## [WORK REQUIRED]
Edit the items starting with the line with "You are a GUI" and going on through the line with "click(600, 397)", swapping "crop tool" for "rotate tool" and leaving everything else as it is. Leave the pictures out of your answer.

Dataset entries
※
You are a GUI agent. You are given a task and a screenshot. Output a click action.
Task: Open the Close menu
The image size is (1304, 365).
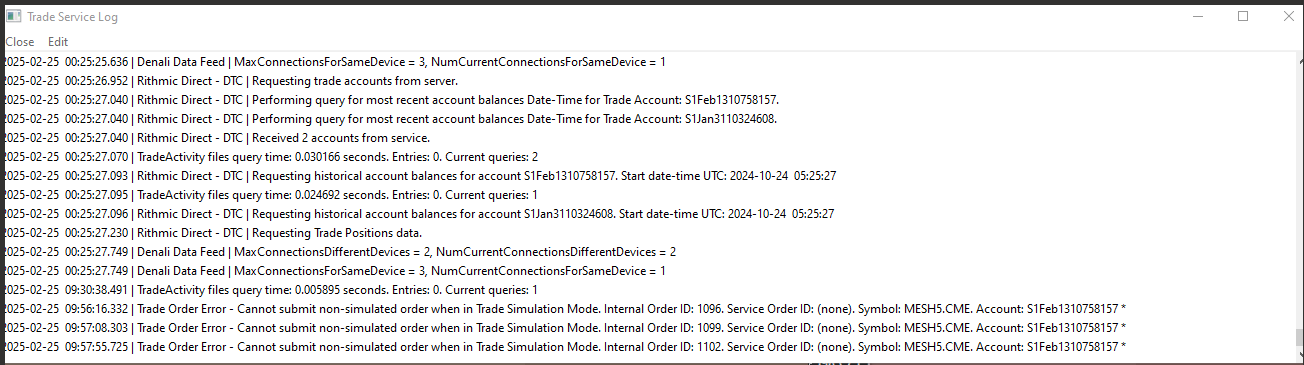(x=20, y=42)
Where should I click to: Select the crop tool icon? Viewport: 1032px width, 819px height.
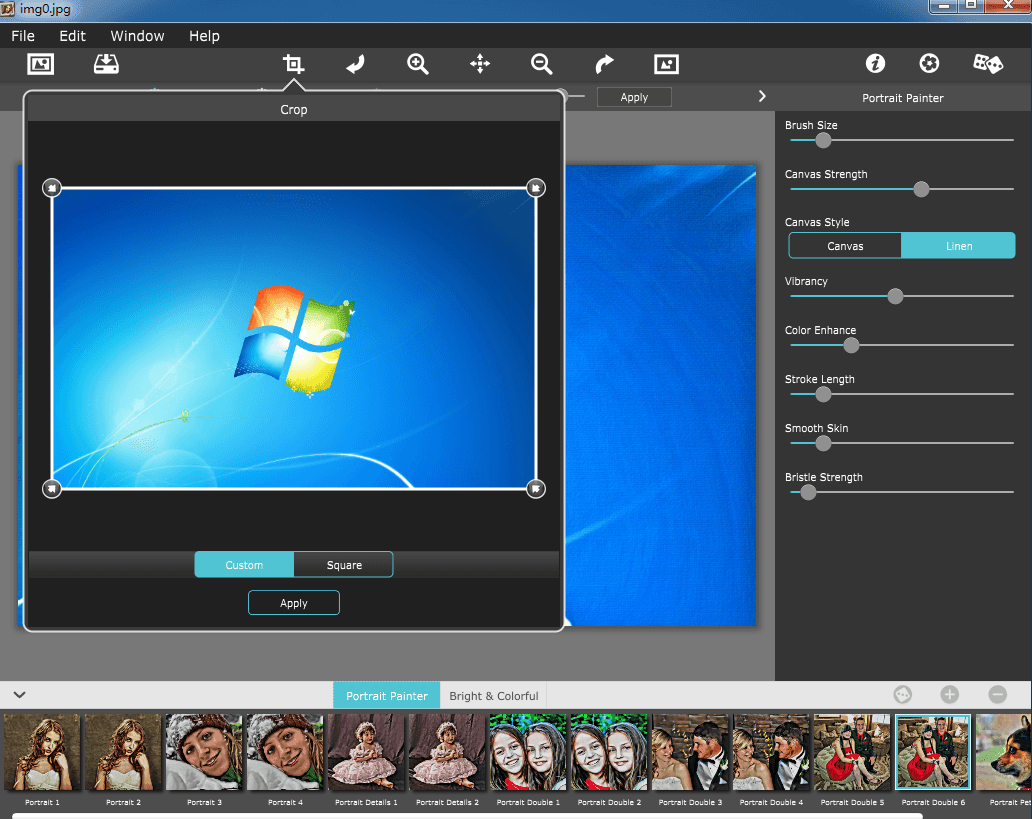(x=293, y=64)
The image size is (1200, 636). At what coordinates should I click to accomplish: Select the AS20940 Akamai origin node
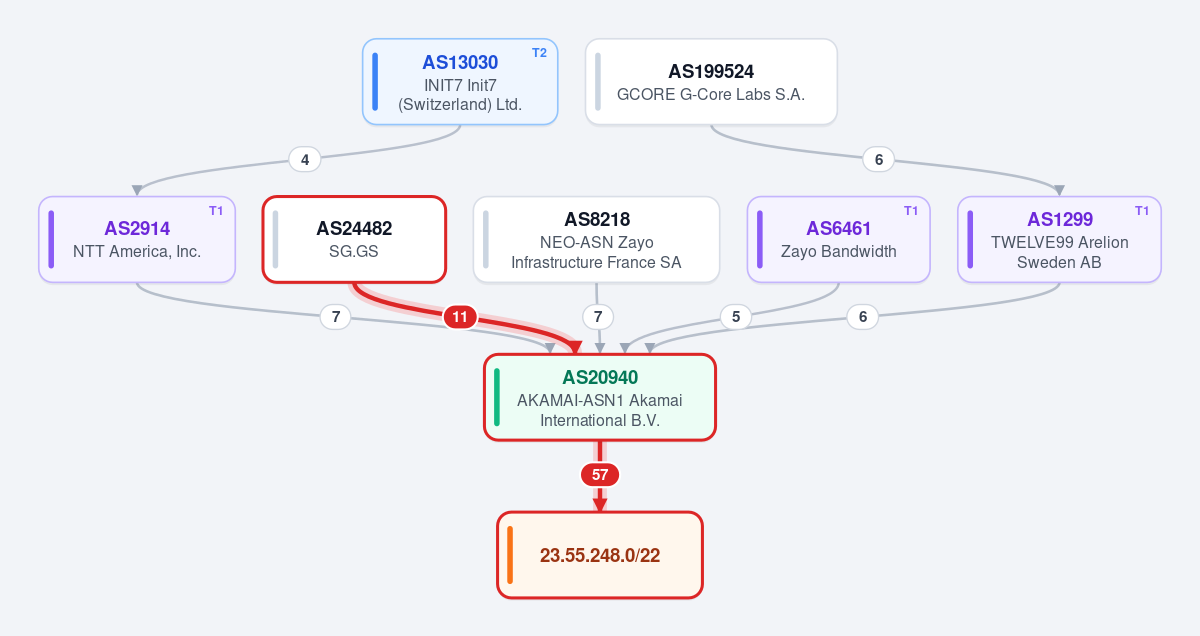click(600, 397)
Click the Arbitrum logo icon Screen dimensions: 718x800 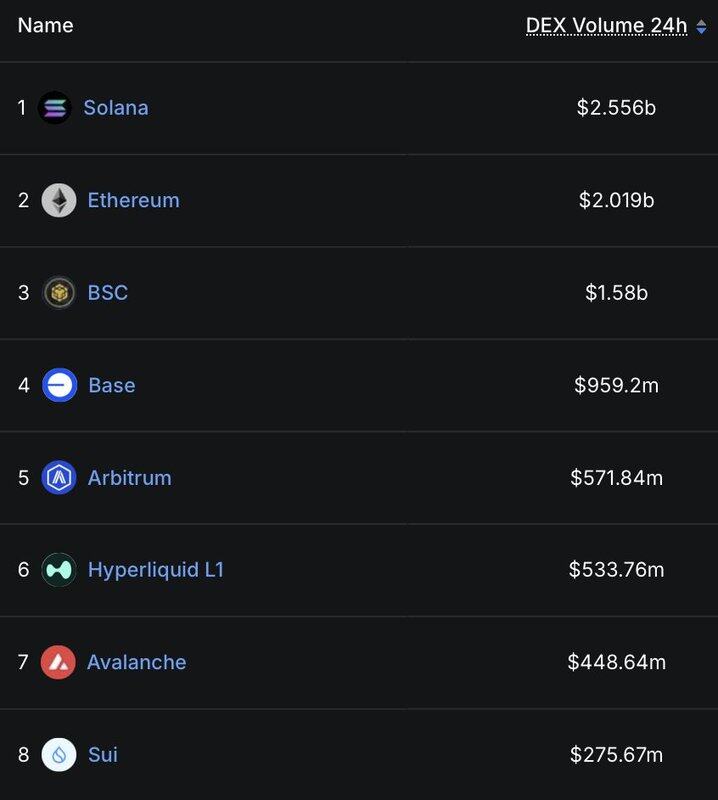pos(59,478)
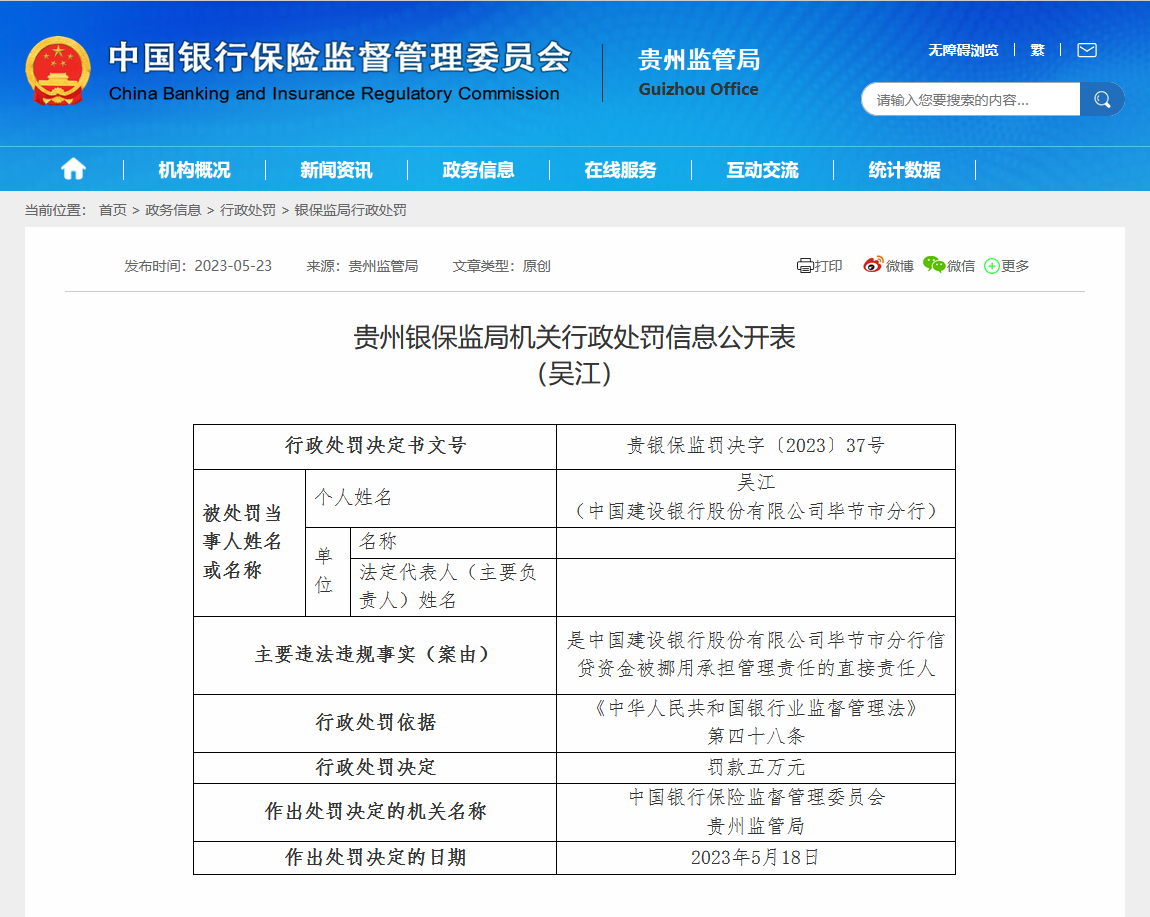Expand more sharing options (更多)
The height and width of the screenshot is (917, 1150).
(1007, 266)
※
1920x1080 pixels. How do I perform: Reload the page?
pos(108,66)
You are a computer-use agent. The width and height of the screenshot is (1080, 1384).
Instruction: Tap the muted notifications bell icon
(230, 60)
※
## [EXPECTED ANSWER]
You are a GUI agent. You are given a task and a screenshot. Output a click action.
Task: Open the Close menu
The image size is (1304, 365).
(x=20, y=42)
Where should I click to: Select the rotate tool icon? Viewport: 1032px width, 819px height.
(x=293, y=64)
The image size is (1200, 636). At what coordinates should I click to accomplish: Select the AS20940 Akamai origin node
click(600, 397)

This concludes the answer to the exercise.